┌─ MATERIAL TO PROCESS
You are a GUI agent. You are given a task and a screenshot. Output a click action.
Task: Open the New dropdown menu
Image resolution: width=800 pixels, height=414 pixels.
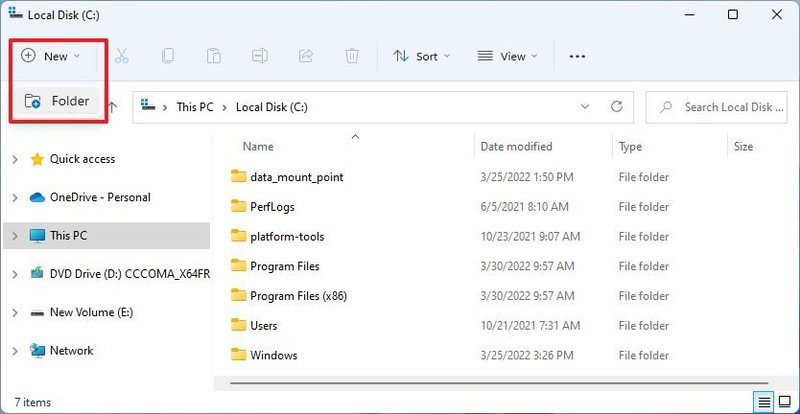(51, 56)
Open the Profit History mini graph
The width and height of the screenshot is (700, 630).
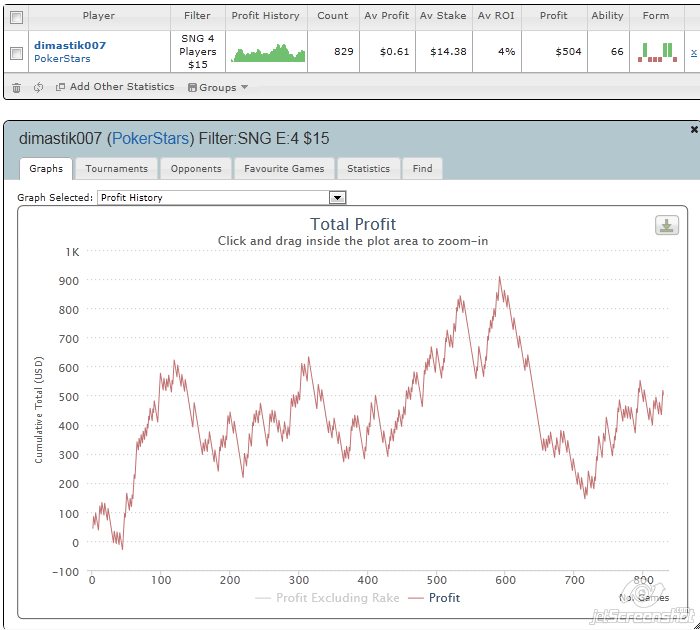point(267,53)
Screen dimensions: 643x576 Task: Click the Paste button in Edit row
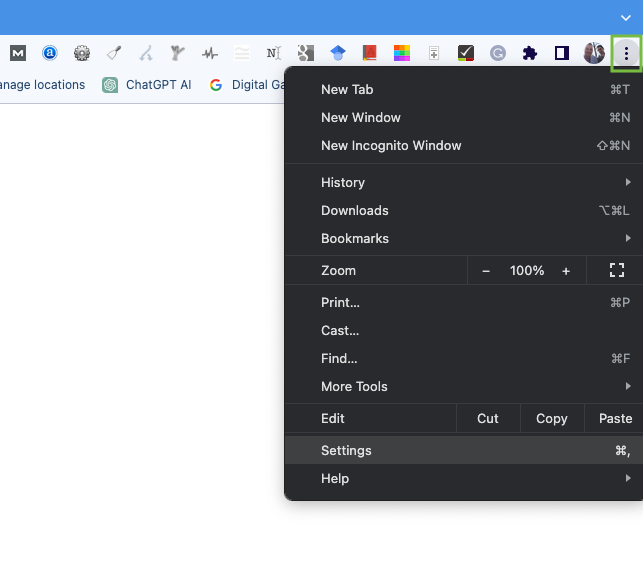[615, 418]
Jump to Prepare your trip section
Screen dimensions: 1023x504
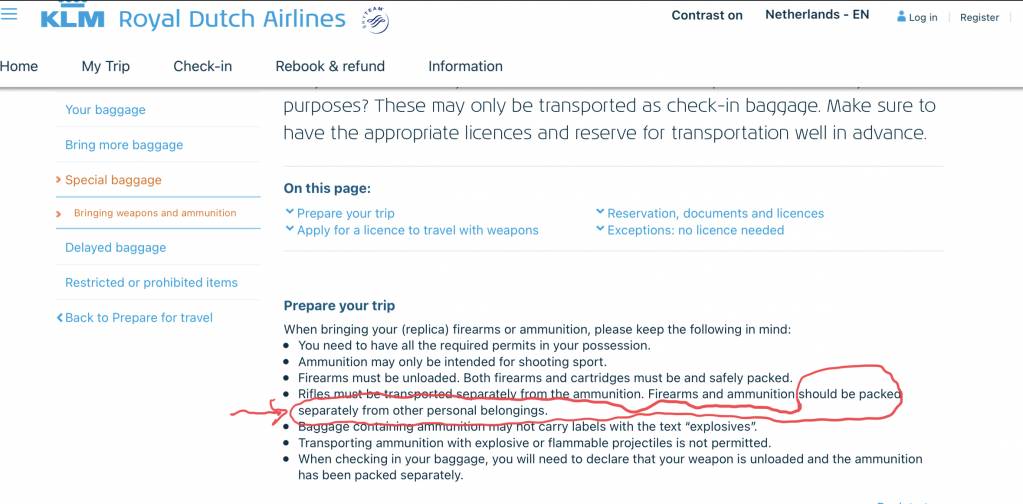340,213
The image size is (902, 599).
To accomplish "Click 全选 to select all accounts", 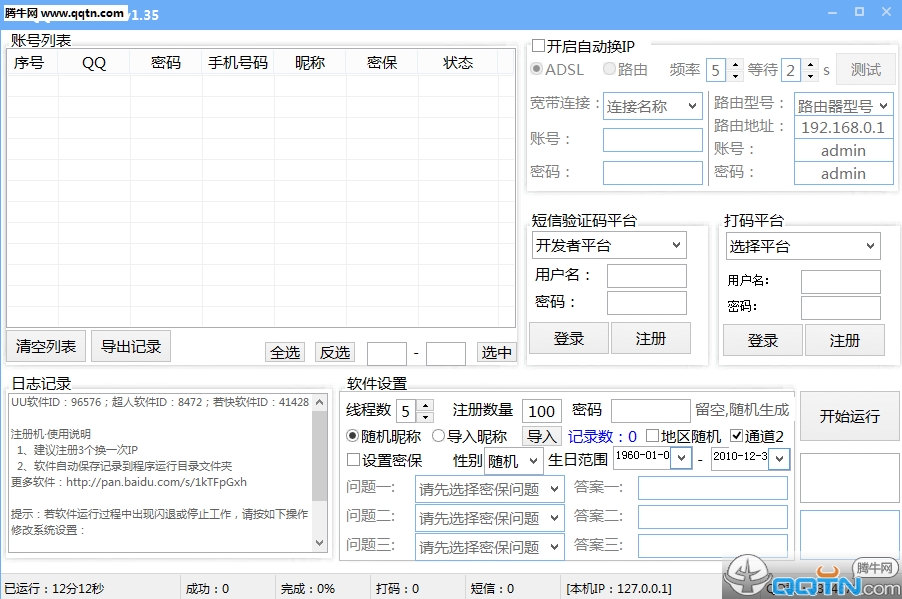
└─
* REQUIREMENTS
Select every line in the rows above that contains the string "height", and copy each one out.

* ANSWER
Image resolution: width=800 pixels, height=414 pixels.
The width and height of the screenshot is (700, 630).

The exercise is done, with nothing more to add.